Top 5 States Where Corporations Hate To Get Sued

Personal Injury

By Larry Bodine, Editor in Chief

The five states where corporate defendants most hate to get sued for ripping off customers and injuring people with dangerous products are West Virginia, Louisiana, Illinois, California and Alabama. The notorious anti-consumer lobby, the US Chamber of Commerce, compiled the list based on the opinions of business executives.

The infamous Big Business lobby surveyed 1,203 corporate lawyers and execs by providing them a list of cities or counties with “reputations for being problematic when it comes to contract and tort litigation.” Then the US Chamber asked the corporate bureaucrats to pick those that have the “least fair and reasonable litigation environments” – from the Big Business point of view.

These are also the states that can be viewed the most friendly to consumers who are plaintiffs in lawsuits. These cases typically involved dangerous products, drugs with serious undisclosed side effects – often called “mass torts” – and class actions against corporate wrongdoers.

The top 5 states

For more corporate propaganda, see Anti-Consumer Group Lists “Judicial Hellholes” Where Plaintiffs Succeed

West Virginia: Execs whined about the “timeliness of summary judgment or dismissal” and “overall treatment of tort and contract litigation.”

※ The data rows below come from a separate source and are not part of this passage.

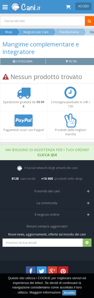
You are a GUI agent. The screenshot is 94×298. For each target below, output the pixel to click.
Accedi (83, 6)
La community (47, 203)
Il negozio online (47, 214)
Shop (8, 32)
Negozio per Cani (36, 32)
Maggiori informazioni (45, 292)
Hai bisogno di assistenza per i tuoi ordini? (47, 152)
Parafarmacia (69, 32)
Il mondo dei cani (47, 191)
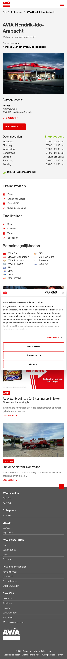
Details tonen (52, 338)
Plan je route (12, 127)
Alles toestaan (33, 346)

Louisiana: The big bosses didn’t like the high damages awarded here, and the long time it took to get consumer cases dismissed.

Illinois: America’s overpaid managers bleated about high damage awards and the slowness in getting cases dismissed.

California: The in-house lawyers and execs grumbled most about high damages and treatment of class action suits and mass consolidation suits.

Alabama: High damage awards and overall treatment of tort and contract litigation were the leading causes of big business gripes.

The corporate laments are chronicled in 2015 Lawsuit Climate Survey: Ranking the States, released by the U.S. Chamber’s malignant Institute for Legal Reform.

As in grade school, the executives arrogantly gave letter grades (A, B, C, D or F) for all the states in each of the following areas:

  • Having and Enforcing Meaningful Venue Requirements
  • Overall Treatment Of Tort And Contract Litigation
  • Treatment Of Class Action Suits And Mass Consolidation Suits
  • Damages
  • Timeliness Of Summary Judgment Or Dismissal
  • Discovery
  • Scientific And Technical Evidence
  • Judges’ Impartiality
  • Judges’ Competence
  • Juries’ Fairness

What's good for the Fortune 500

Of course, “fairness” and “competence” was judged from the perspective of what’s good for The Fortune 500 – not the individual Americans.

On the whole, the company chiefs felt that the overall average “scores” of the states are increasing.

But the most galling assessment was this: “about half believe that the states are doing an excellent or pretty good job with respect to their state liability systems, and the other half believe the states’ systems are only fair or poor.”

This is no surprice, because there are so many lawsuits against corporations that the federal courts have created special “multi-district litigation dockets” (MDLs) to handle them all. Each docket has hundreds or thousands of cases, and there are 300 MDLs.